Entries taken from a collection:
----
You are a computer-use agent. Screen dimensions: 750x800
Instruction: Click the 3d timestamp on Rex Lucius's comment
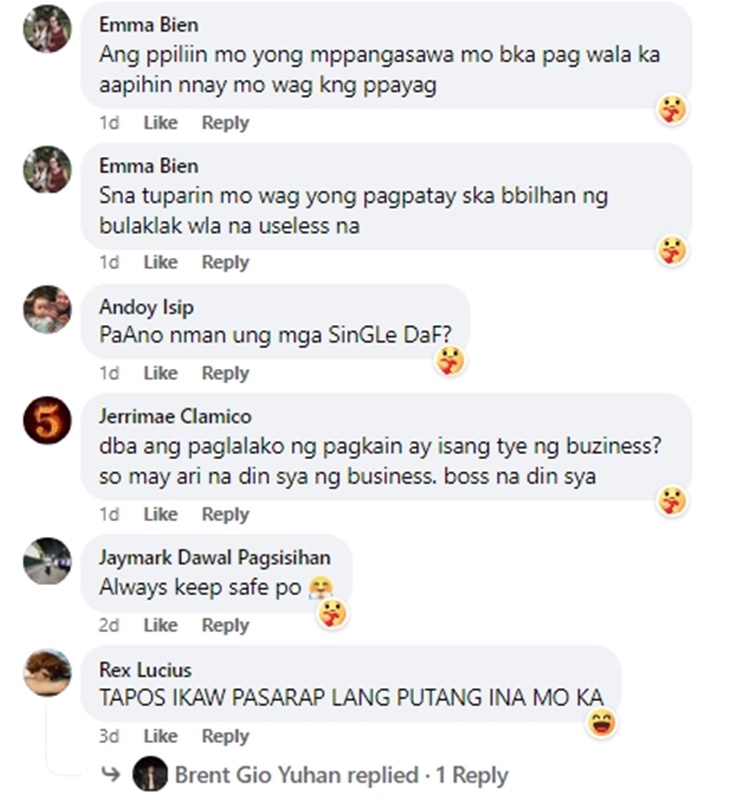pos(109,736)
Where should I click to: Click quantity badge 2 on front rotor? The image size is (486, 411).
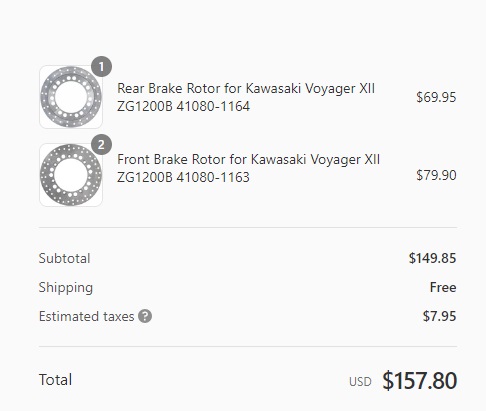[101, 145]
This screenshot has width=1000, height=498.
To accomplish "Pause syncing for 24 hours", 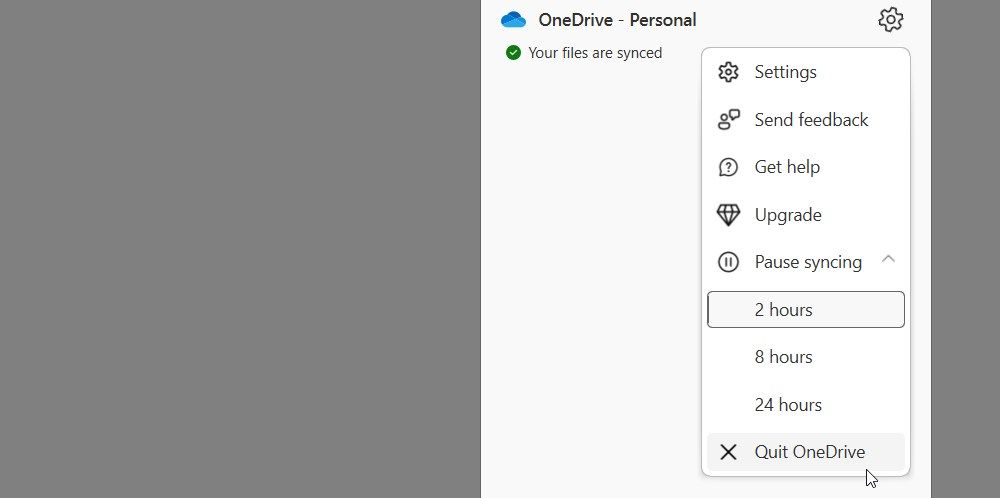I will click(788, 405).
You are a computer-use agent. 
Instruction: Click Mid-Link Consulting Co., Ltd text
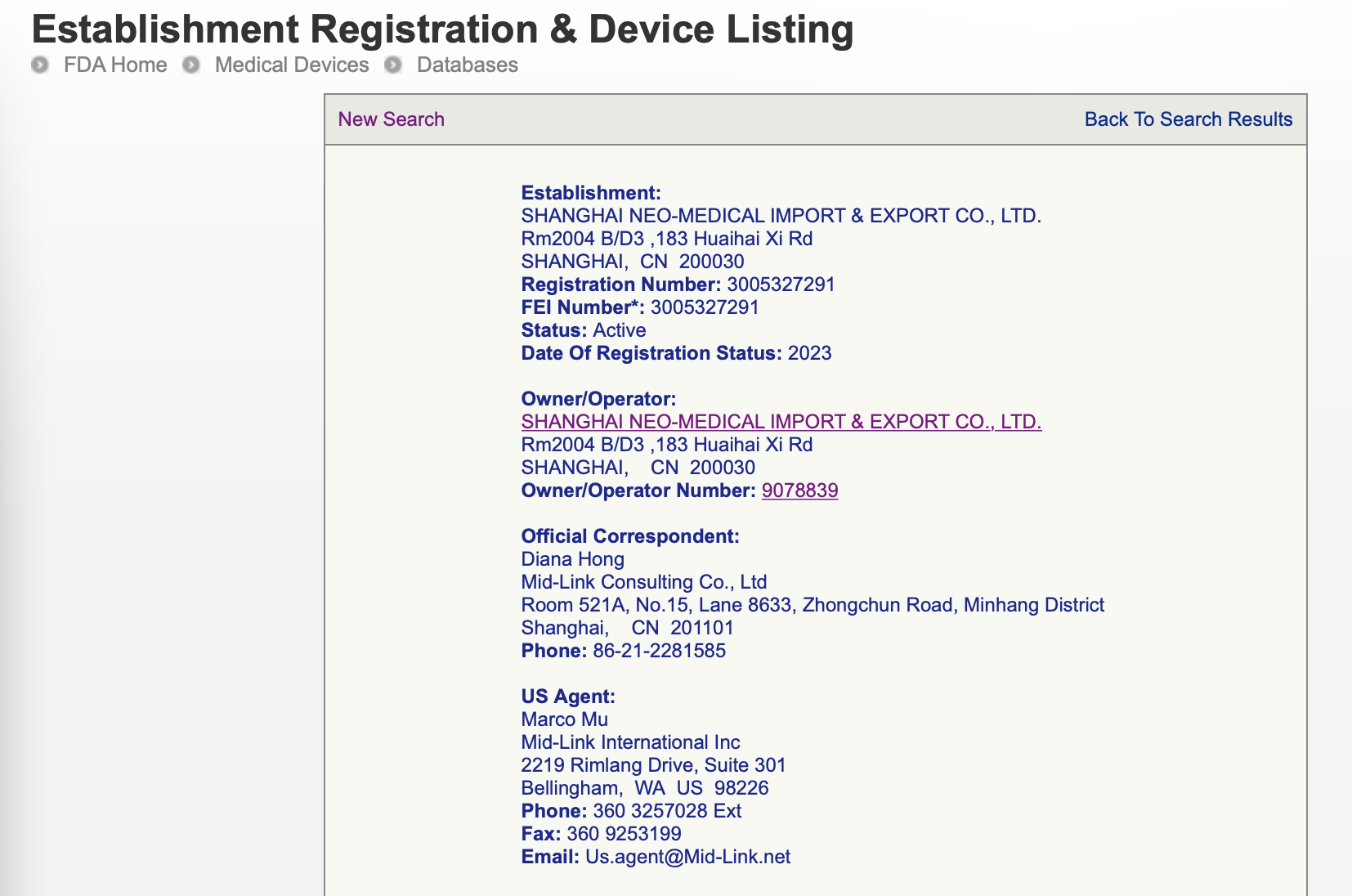(643, 582)
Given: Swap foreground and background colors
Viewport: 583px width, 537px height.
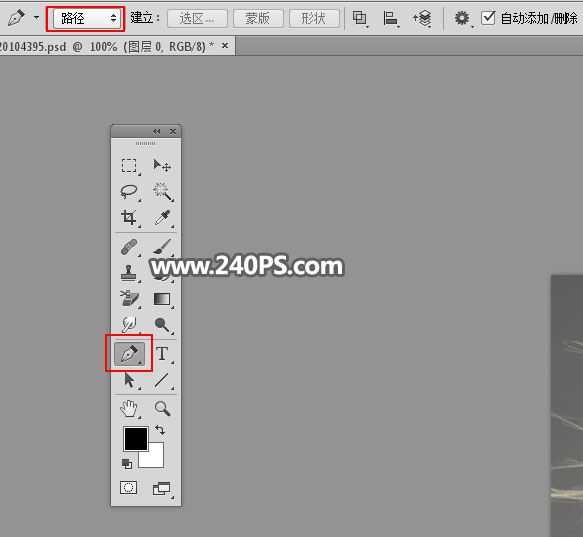Looking at the screenshot, I should [160, 430].
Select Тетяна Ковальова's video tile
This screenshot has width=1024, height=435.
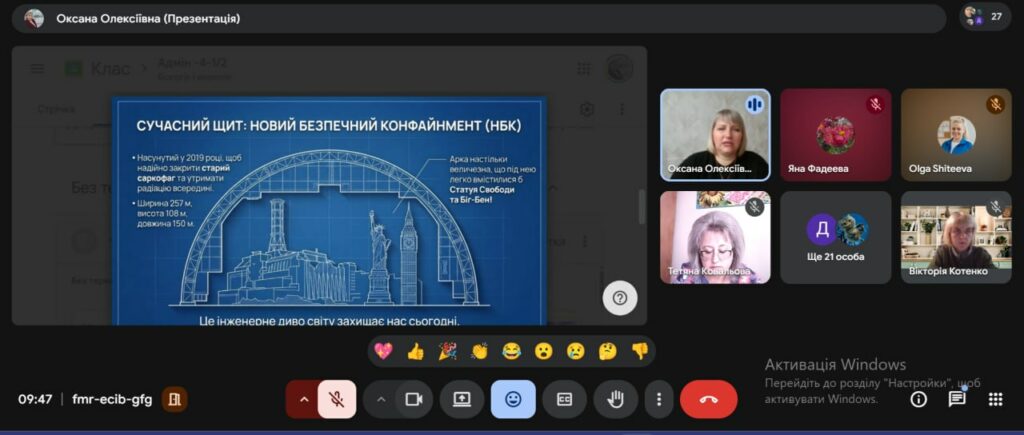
----
§ ACTION ITEM
Only the lines from the one with "Given: Swap foreground and background colors" through the final line of the entries above should be transcribed, exactly and without pictures.

§ ANSWER BOX
Given: Swap foreground and background colors
Viewport: 583px width, 537px height.
Looking at the screenshot, I should [160, 430].
Select Тетяна Ковальова's video tile
This screenshot has width=1024, height=435.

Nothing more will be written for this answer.